Here I feature the most amazing dish by Kai Mayfair, known to be the best Chinese restaurant in London. In January 2009, the UK Michelin Guide awarded ichelin a MStar to the Cantonese chefs at Kai Mayfair… because of this dish? I hope so!
Tiger prawns with a spicy wasabi mayonnaise alongside little cubs of mango & Thai basil see
150 grams domyoji-ko rice flour
2 eggs – whites only, lightly whisked
1/2 cup flour
12 tiger prawns, peeled and devained
12 bamboo skewers
5 cups vegetable oil, for deep frying
2 lime leaves Brunoise, diced finely
20 ml lime juice
1 tbsp wasabi paste
1.5 tbsp tobiko
8 tbsp mayonnaise, home made
salt and pepper
1. Place the domyoji-ko into a skillet over med heat, cook until puffed, let cool
2. Peel and devain prawns, then run skewer through from the tail first up to the top of the prawn.

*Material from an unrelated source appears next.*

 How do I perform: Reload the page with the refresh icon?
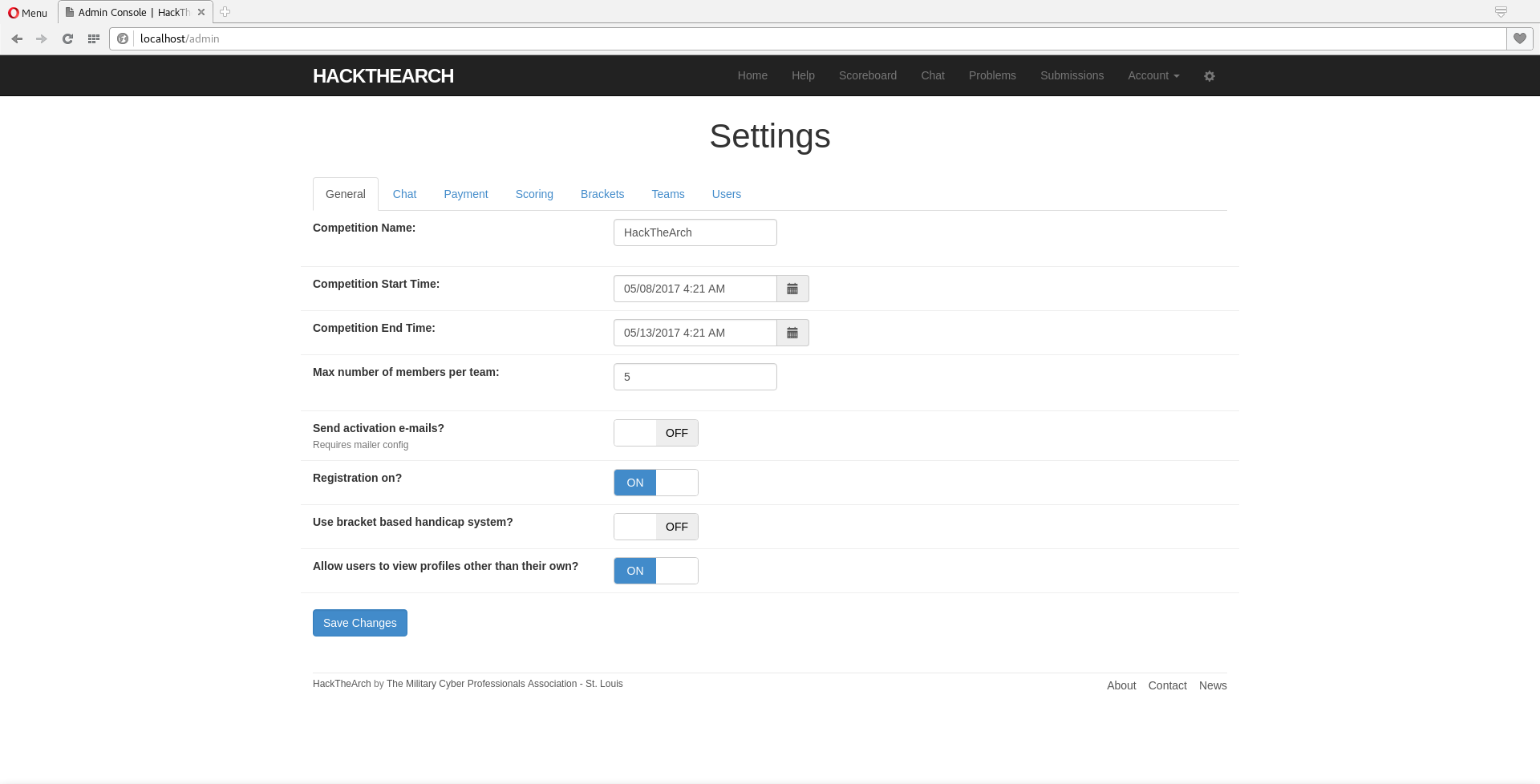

3. Lightly beat the egg whites
4. Lightly flour the skewered prawns, then dip into the puffed rice flour.
5. In a heavy skillet, heat the vegetable oil to 350°
6. Fry the prawns until the prawns are light brown, about 2-3 mins
7. For the mayo; place the wasabi paste, mayonnaise, lime juice, and Brunoise of lime leaf in a bowl, mix and adjust seasonings.
8. Place wasabi and lime mayo in a small ramekin, garnish with tobiko and then the deep fried prawns.